Thanks for this parameter, did not know that before, and this should help a
lot! :) I guess it should be something to be pointed out in the docs as well
as relevant feature?

------
xaduha
[https://github.com/philipWendland/IsoApplet](https://github.com/philipWendland/IsoApplet)
is a thing that you can load to your own blank Javacard.

Come to think of it, you should be able to load ykneo-openpgp to your card
also.

[https://developers.yubico.com/ykneo-
openpgp/Releases/](https://developers.yubico.com/ykneo-openpgp/Releases/)

------
secfirstmd
Very useful guide and a lot of great work being done by the folks at Riseup.

 __ _Begins blatant plug_ __-If anyone is looking for a mobile app with of ton
of similar digital and physical security guide then we launched Umbrella.
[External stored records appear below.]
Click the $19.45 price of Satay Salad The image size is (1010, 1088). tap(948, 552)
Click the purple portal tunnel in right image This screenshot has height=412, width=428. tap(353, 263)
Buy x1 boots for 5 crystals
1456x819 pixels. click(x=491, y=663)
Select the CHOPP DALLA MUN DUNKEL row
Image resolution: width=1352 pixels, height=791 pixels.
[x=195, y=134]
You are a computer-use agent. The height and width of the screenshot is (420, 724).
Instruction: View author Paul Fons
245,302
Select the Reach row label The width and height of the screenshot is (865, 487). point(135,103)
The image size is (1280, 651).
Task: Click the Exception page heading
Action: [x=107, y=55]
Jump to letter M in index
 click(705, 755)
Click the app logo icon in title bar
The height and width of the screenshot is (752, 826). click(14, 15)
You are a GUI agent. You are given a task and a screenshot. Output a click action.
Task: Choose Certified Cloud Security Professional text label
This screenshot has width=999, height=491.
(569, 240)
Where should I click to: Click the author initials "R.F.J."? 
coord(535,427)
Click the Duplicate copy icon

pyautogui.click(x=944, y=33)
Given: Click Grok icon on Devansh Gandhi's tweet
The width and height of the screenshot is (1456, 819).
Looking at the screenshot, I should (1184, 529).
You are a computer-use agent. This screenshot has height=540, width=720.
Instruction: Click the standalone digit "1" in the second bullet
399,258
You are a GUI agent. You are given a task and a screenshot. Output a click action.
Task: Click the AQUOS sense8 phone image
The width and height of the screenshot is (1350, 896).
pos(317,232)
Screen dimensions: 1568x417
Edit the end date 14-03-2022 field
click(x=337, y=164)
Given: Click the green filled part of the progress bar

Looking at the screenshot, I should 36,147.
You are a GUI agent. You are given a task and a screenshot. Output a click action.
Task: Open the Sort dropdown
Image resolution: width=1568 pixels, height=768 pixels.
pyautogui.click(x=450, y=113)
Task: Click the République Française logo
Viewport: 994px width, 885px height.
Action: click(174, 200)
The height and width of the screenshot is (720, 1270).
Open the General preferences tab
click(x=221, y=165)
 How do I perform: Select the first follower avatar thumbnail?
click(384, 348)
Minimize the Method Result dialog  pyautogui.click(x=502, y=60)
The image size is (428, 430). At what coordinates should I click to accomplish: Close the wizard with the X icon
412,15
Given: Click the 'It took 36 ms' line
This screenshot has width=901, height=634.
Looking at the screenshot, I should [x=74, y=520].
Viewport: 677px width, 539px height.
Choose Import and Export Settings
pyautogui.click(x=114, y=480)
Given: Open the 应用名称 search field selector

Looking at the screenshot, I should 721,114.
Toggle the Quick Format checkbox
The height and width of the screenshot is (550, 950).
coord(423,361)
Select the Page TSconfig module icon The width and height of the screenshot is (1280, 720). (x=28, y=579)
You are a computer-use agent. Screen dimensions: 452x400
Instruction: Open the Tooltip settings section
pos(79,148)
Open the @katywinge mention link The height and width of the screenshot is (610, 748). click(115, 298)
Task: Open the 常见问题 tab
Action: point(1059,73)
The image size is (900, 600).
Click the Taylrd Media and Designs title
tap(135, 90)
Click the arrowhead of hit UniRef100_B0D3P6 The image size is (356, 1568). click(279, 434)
It
's an open source Android mobile app with advice on everything from sending a
secure email to dealing with a kidnap. Take a look here:

[https://play.google.com/store/apps/details?id=org.secfirst.u...](https://play.google.com/store/apps/details?id=org.secfirst.umbrella)

 __ _Ends blatant plug :)_ __

------
archycockroach
Parcimonie's SSL cert is 760+ days expired... Do we trust it either?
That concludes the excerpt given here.